▸ TE BESTUDEREN TEKST
▼

Wat een spetterend vuurwerk en het hoogtepunt van de film moet worden, verzandt jammer genoeg opnieuw in eindeloze praatscènes, terwijl de inname van Ulm en Wenen geïllustreerd wordt met beelden van marcherende soldaten en een rustig dravende cavalerie. Man-tegen-man-gevechten en bulderende kanonnen komen er niet aan te pas. Laat de finale afrekening maar beginnen, denk je als kijker terwijl je vinger heel dicht in de buurt van de fastforwardtoets komt, maar opnieuw kiest Abel Gance voor dialoogscènes over de te volgen strategie in beide kampen, afgewisseld met beelden van marcherende soldaten en dravende paarden, waarbij het opvalt dat er sprake is van een vermenging van studio-opnamen (met een geschilderde achtergrond) en sporadische buitenopnamen (met te veel artificieel licht). De veldslag zelf is een teleurstelling, want van spanning is nauwelijks sprake omdat het aantal man-tot-mangevechten tot een minimum is beperkt en Gance vooral oog heeft voor de confrontatie van de cavalerie van beide grootmachten, wat nauwelijks spectaculair beeldmateriaal oplevert. Bovendien lijkt hij veel meer geïnteresseerd te zijn in de kleurige kostuums van de legerleiders en de bijpassende pruiken, want vooral dié trekken de aandacht.

▲

▸ OEFENDOEL
Schrijf de bespreking van de film van Abel Gance verder, aansluitend op de laatste zin.

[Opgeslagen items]

▼

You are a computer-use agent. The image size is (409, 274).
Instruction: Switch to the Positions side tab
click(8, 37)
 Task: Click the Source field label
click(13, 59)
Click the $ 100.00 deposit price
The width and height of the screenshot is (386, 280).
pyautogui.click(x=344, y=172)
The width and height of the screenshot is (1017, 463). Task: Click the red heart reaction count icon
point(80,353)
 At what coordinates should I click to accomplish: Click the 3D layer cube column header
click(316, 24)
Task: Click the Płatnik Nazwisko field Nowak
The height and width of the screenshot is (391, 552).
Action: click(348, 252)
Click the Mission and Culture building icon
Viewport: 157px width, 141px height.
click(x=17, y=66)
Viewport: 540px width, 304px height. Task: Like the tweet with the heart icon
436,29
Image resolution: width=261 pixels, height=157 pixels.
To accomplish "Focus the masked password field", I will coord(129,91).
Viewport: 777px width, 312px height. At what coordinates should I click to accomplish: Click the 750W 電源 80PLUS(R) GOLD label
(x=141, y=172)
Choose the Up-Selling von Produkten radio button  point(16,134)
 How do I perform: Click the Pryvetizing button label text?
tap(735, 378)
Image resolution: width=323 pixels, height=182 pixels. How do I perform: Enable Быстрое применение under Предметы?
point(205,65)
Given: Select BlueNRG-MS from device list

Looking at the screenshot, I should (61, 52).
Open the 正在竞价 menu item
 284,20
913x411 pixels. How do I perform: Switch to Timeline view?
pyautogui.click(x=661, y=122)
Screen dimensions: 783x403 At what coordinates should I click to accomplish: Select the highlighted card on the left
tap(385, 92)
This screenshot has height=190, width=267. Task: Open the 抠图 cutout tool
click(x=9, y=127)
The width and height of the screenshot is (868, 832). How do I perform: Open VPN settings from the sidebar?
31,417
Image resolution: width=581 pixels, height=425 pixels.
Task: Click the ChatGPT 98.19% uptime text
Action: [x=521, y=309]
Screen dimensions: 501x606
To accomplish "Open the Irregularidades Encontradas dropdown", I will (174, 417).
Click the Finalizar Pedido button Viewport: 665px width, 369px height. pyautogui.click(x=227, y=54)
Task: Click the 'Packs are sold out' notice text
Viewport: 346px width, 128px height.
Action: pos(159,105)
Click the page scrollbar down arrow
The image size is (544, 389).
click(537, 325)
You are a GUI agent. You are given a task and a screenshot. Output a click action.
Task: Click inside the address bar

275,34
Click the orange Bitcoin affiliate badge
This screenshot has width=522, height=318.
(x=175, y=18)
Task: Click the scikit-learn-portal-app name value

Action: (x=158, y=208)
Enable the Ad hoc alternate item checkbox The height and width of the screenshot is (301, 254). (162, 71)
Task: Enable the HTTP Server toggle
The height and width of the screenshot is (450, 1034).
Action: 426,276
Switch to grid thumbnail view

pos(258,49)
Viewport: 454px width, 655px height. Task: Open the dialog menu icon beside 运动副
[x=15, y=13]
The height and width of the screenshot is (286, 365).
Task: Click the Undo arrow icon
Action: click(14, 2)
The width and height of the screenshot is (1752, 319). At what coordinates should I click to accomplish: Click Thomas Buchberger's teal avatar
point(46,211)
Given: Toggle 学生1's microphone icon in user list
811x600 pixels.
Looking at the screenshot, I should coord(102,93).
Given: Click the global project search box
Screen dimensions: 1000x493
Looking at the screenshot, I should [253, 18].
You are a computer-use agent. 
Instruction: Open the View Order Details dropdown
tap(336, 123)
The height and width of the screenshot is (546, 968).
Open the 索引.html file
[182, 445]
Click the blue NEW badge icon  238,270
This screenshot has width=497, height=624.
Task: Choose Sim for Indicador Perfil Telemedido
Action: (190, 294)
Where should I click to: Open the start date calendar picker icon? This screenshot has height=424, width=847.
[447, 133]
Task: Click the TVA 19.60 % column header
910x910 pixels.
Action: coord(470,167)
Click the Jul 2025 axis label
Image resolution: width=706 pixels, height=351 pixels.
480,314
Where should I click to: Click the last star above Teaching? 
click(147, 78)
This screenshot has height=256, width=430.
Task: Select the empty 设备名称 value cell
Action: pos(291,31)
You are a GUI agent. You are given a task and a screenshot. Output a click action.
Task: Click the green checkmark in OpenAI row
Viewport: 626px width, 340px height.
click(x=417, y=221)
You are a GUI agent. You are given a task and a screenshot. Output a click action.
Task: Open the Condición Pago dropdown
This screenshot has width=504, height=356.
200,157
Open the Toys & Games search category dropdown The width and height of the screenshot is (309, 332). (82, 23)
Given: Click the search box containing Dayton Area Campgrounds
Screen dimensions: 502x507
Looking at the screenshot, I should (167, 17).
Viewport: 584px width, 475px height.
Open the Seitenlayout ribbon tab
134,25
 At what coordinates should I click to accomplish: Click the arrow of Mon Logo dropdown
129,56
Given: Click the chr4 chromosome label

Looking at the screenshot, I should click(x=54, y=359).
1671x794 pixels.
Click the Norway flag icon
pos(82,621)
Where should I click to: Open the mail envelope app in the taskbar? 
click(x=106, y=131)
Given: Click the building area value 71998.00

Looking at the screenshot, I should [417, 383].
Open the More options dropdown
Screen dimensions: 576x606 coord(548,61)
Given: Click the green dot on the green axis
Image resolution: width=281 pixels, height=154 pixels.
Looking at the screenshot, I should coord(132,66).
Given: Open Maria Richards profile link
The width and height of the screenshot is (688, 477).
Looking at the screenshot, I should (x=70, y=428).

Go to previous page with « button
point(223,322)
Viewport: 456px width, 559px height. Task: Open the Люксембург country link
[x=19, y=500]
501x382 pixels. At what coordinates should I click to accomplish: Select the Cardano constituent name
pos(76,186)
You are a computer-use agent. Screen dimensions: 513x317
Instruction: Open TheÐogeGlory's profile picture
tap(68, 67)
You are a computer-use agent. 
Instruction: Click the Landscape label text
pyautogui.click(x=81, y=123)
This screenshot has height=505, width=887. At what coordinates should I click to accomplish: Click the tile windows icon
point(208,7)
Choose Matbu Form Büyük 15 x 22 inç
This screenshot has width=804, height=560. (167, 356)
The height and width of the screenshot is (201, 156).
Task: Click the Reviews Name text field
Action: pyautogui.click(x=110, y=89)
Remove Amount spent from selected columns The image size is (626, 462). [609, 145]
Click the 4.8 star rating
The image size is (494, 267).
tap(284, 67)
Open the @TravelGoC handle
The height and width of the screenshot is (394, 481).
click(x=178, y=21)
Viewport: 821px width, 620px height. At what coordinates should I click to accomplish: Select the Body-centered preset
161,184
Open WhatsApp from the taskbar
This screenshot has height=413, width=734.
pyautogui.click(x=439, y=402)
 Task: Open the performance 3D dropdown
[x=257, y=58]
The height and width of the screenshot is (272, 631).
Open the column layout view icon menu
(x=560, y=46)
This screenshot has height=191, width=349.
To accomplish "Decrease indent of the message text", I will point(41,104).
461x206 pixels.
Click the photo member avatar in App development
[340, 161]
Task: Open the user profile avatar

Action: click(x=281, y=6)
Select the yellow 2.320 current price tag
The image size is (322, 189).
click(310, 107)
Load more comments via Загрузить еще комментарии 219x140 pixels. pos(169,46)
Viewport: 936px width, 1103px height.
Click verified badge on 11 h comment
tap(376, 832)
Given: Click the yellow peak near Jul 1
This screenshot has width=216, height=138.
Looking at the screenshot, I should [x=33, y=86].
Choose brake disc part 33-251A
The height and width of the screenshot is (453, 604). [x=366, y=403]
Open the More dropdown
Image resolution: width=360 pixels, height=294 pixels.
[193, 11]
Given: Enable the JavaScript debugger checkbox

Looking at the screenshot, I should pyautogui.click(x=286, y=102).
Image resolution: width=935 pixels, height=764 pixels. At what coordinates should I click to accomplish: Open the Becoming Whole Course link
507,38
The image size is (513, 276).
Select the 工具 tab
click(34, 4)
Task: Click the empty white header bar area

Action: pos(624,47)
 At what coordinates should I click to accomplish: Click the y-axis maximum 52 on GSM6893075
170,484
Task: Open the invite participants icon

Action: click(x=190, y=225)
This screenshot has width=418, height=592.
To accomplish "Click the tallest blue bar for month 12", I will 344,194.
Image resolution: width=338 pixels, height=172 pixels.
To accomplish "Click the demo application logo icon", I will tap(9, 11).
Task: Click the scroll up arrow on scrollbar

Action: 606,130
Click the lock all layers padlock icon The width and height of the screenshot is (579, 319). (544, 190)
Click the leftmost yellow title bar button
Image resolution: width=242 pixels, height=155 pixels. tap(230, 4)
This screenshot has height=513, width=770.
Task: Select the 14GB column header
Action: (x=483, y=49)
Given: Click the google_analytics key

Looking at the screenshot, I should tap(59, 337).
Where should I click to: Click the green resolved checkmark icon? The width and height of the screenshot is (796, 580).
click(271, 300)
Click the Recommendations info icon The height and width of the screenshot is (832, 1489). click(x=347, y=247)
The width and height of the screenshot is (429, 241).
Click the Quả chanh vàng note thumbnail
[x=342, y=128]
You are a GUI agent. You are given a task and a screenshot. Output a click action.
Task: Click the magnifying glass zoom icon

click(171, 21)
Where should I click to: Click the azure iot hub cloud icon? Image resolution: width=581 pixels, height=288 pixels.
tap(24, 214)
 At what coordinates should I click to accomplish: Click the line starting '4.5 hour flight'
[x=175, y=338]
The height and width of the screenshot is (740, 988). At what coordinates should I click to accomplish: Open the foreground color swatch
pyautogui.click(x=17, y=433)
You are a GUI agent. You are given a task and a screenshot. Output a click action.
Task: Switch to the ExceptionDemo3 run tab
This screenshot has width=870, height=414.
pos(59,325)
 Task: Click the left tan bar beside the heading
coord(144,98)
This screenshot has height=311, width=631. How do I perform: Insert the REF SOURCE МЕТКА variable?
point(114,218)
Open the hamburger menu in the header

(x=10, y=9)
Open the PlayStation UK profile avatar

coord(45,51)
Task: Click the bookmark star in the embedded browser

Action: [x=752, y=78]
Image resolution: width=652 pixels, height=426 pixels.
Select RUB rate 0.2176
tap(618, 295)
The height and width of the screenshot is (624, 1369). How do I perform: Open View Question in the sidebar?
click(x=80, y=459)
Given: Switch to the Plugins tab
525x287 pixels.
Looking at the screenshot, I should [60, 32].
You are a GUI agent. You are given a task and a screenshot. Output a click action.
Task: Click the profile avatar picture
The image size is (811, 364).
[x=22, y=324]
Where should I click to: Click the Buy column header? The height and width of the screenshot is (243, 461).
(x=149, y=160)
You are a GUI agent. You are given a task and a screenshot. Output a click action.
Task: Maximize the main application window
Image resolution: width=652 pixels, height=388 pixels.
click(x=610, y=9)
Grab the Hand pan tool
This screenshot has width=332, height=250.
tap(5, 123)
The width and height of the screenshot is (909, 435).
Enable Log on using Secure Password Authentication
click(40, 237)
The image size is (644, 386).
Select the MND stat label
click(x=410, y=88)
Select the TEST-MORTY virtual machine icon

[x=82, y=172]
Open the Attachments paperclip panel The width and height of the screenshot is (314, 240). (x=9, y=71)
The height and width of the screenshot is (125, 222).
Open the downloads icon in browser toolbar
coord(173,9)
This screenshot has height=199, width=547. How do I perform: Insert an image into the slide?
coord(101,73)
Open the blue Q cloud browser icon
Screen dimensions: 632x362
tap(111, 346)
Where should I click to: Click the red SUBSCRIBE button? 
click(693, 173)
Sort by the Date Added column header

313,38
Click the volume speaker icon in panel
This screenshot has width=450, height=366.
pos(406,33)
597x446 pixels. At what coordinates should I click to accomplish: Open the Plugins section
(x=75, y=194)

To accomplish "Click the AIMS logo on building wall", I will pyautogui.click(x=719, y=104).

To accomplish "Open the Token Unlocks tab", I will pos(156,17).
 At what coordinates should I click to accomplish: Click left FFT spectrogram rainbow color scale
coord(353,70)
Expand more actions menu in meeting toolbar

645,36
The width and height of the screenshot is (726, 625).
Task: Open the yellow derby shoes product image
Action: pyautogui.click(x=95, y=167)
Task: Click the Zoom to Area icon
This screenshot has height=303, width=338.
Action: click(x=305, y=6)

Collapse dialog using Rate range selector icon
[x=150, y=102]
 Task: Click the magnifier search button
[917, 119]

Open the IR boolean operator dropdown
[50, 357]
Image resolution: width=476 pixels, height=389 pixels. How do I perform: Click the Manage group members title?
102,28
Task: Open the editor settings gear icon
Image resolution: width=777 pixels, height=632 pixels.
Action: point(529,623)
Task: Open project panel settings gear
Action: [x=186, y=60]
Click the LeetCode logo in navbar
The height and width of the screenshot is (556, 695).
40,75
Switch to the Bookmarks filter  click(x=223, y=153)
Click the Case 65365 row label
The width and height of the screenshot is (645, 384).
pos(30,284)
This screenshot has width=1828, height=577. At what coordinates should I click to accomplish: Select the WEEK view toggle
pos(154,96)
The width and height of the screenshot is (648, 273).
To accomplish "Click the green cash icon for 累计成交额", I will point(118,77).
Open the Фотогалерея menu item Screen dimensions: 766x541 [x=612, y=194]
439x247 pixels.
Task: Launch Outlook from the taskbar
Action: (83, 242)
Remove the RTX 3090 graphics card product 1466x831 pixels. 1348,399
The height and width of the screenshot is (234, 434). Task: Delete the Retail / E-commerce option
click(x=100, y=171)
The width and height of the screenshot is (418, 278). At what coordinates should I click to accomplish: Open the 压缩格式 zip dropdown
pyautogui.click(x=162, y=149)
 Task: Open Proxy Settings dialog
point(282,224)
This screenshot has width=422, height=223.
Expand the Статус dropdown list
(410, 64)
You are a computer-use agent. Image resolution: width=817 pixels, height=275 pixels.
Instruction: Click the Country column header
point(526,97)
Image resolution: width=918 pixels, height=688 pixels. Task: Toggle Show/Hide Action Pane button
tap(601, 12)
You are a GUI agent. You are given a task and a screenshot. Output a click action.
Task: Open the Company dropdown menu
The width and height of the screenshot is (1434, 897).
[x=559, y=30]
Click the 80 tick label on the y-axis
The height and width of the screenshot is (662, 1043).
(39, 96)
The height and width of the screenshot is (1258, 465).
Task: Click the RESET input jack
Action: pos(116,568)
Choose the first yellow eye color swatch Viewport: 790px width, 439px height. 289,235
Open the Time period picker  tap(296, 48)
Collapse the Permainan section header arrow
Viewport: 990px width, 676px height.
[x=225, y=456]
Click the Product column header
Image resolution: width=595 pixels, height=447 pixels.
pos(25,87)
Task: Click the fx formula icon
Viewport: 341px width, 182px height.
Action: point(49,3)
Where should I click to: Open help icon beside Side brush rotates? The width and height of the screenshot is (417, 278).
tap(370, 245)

▲

▸ ANTWOORD
Pierre Mondy is de perfecte acteur voor de figuur van Napoleon Bonaparte: klein van gestalte, aantrekkelijk en tegelijk voldoende afstandelijk zoals we ons de historische figuur voorstellen. Abel Gance was een autoriteit op het gebied van Napoleon Bonaparte en dus was elke beweging en elke gelaatsexpressie perfect berekend voor een maximaal effect. Maar het personage is ook geëvolueerd in de loop der jaren, want Napoleon is anno 1960 veel mindere heroïsch dan dertig jaar eerder, alsof Gance’s bewondering is afgenomen of er op zijn minst sprake is van relativering. Je kan je niet van de indruk ontdoen dat hij vooral in de eerste helft van de film – die zich voornamelijk aan het hof afspeelt – Napoleon soms als lomp en weinig tactisch – om niet te schrijven: dom – afschildert. Misschien had Gance een probleem met het feit dat het door hem bewonderde symbool van de Revolutie uiteindelijk de gebruiken en gewoonten van de verdreven koninklijke familie klakkeloos imiteerde. De heroïsche Napoleon krijgen we pas te zien op het moment dat hij op het slagveld staat en met kennis van zaken de vijand in de pan hakt.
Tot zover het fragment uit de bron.